> _Task to carry out_: Would you repeat the listing exactly but omit every picture?

> _Data extracts_:
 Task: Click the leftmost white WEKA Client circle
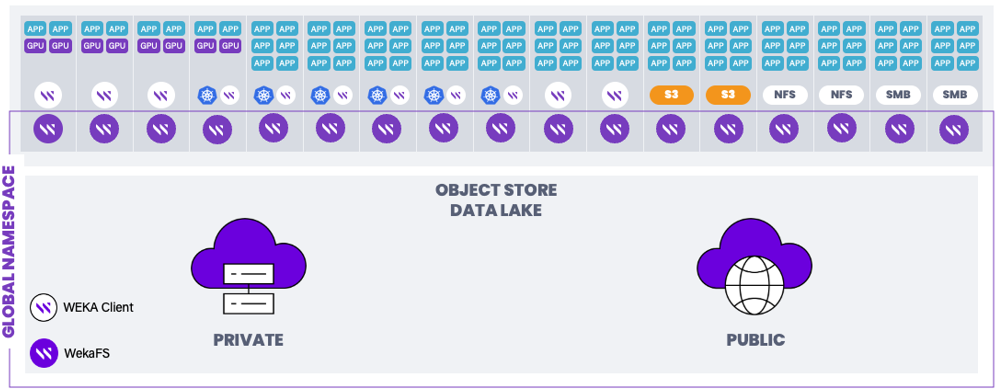pyautogui.click(x=49, y=96)
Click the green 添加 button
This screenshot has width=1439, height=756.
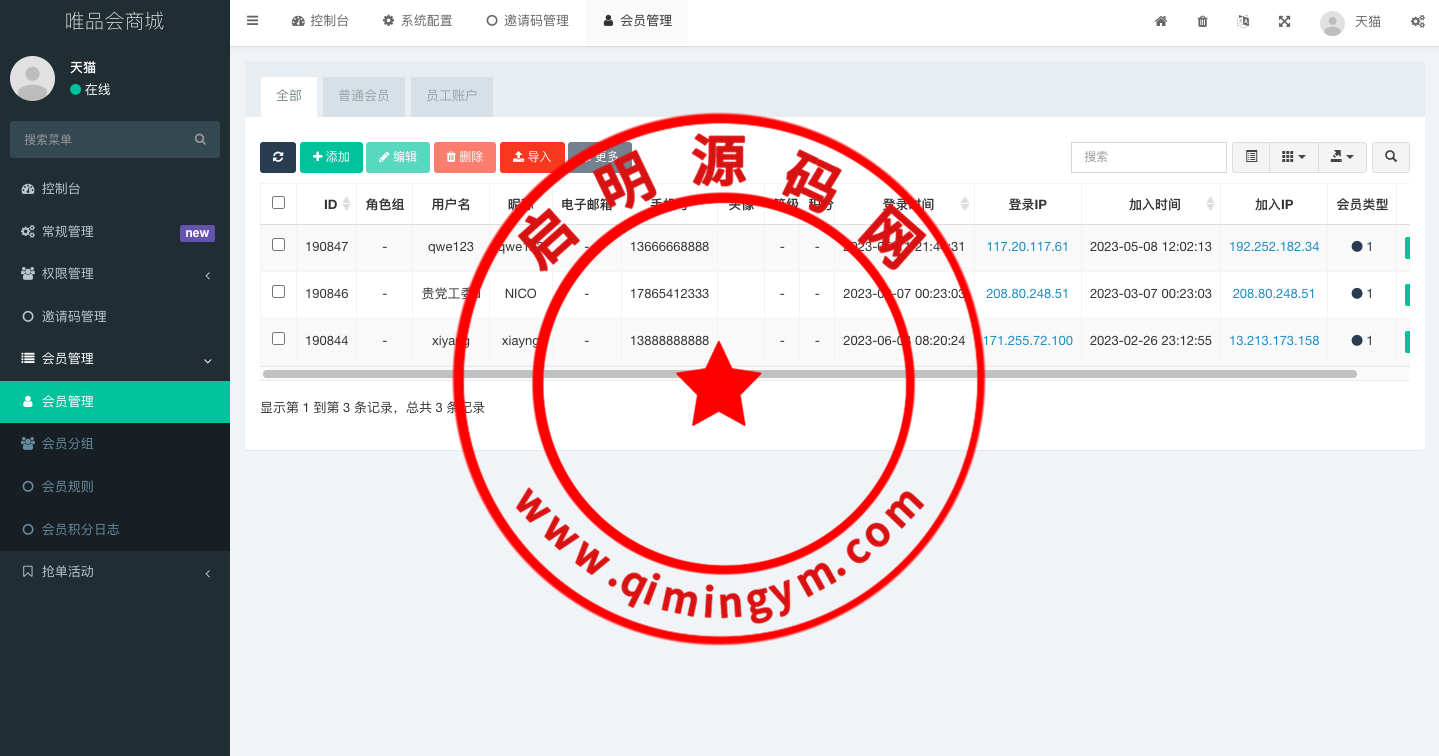tap(331, 157)
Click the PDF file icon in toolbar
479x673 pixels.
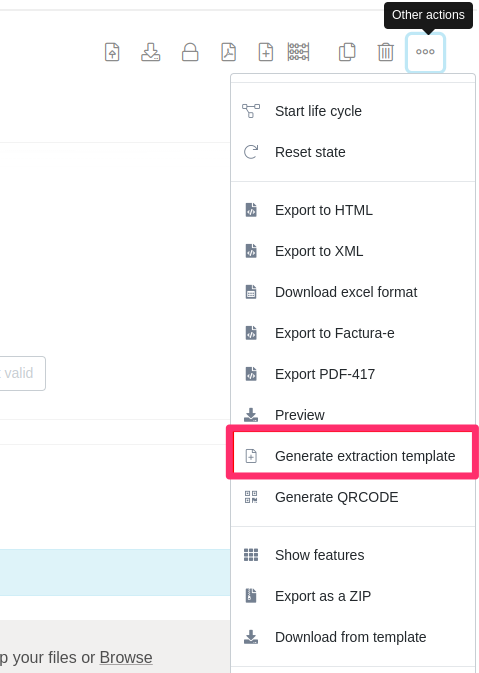pos(228,52)
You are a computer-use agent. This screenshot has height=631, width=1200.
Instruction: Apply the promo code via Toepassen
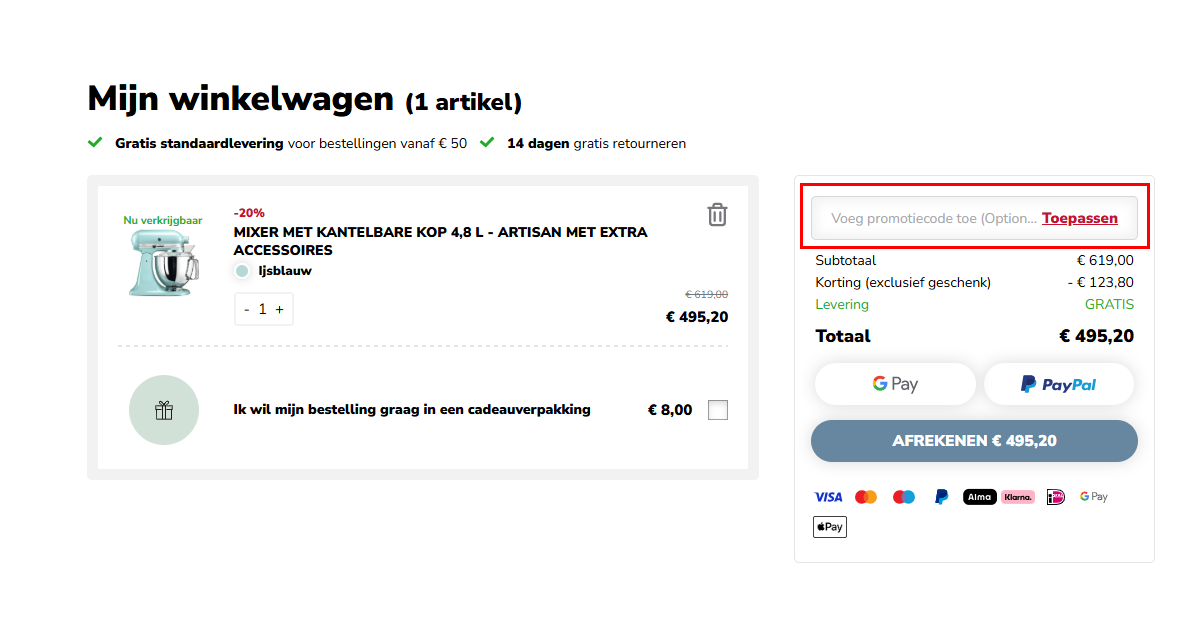[x=1080, y=217]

> _Task solution_:
 Task: Click the leftmost white WEKA Client circle
pyautogui.click(x=49, y=96)
Click the green 添加 button
This screenshot has width=1439, height=756.
tap(331, 157)
Click the PDF file icon in toolbar
479x673 pixels.
pos(228,52)
You are a computer-use agent. This screenshot has height=631, width=1200.
Instruction: Apply the promo code via Toepassen
[x=1080, y=217]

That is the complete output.